Social security cases generally seek a judicial review of the administrative agency’s final decision denying benefits. Oral arguments are not held unless the parties give written consent to full adjudication before a Magistrate Judge pursuant to 28 U.S.C. § 636. In such cases, the Court generally will hold oral argument upon its own volition. Parties should not, however, request or expect oral argument.
The Court expects that proof of service will be filed within 90 days after the complaint is filed. If service of the complaint is not shown on the docket, the Court will send an Order to Show Cause to Plaintiff. Within one week of filing a transcript of the administrative record, the government is required to forward to Judge Patti’s chambers a bound, paper copy of the entire record.
After the filing of the government’s answer with a transcript of the agency hearing, the Court will issue a briefing schedule for dispositive motions. These dates are designed to provide sufficient time for briefing and filing; therefore, requests for adjournments must show good cause in order to be considered. The matter is ready for decision or recommendation as of the date motions are due or filed, whichever comes first.

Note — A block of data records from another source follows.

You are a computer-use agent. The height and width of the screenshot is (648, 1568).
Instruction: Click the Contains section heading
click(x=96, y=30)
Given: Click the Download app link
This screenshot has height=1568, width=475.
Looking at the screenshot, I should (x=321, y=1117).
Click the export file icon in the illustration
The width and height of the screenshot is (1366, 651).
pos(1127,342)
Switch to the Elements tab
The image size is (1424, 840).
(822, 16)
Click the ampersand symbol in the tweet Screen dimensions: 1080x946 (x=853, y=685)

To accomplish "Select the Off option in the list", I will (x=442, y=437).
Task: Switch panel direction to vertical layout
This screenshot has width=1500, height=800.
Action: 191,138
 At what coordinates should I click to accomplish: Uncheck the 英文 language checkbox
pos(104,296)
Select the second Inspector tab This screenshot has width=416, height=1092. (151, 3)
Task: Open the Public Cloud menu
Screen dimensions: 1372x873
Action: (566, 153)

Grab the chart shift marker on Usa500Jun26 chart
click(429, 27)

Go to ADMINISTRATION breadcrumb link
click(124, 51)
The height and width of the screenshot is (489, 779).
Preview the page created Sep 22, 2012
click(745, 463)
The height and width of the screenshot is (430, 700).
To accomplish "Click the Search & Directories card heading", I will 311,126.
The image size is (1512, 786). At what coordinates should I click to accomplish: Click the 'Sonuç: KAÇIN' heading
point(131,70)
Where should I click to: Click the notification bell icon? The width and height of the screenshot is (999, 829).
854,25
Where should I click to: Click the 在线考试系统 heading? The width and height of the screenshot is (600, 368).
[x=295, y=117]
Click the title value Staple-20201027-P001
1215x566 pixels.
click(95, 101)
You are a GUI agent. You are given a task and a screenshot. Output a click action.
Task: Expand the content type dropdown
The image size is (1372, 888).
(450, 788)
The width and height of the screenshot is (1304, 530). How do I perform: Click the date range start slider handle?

All motions and briefs must comply with Local Rule 7.1. The parties are particularly reminded of the requirement that all briefs must include an “Issues Presented” page. On that page, the parties shall outline the issues to be presented in their briefing. In the case of a motion for summary judgment or remand, the “Issues Presented” must indicate the error allegedly committed by the Administrative Law Judge, i.e., the bases for the appeal and grounds for reversal. Within the parties’ briefs, the issues presented should be labeled as section headings, and should match the items listed on the “Issues Presented” page. Any issue addressed in the brief that is not both 1) included in Issues Presented and 2) labeled as a section heading within the brief, will not be considered by the Court.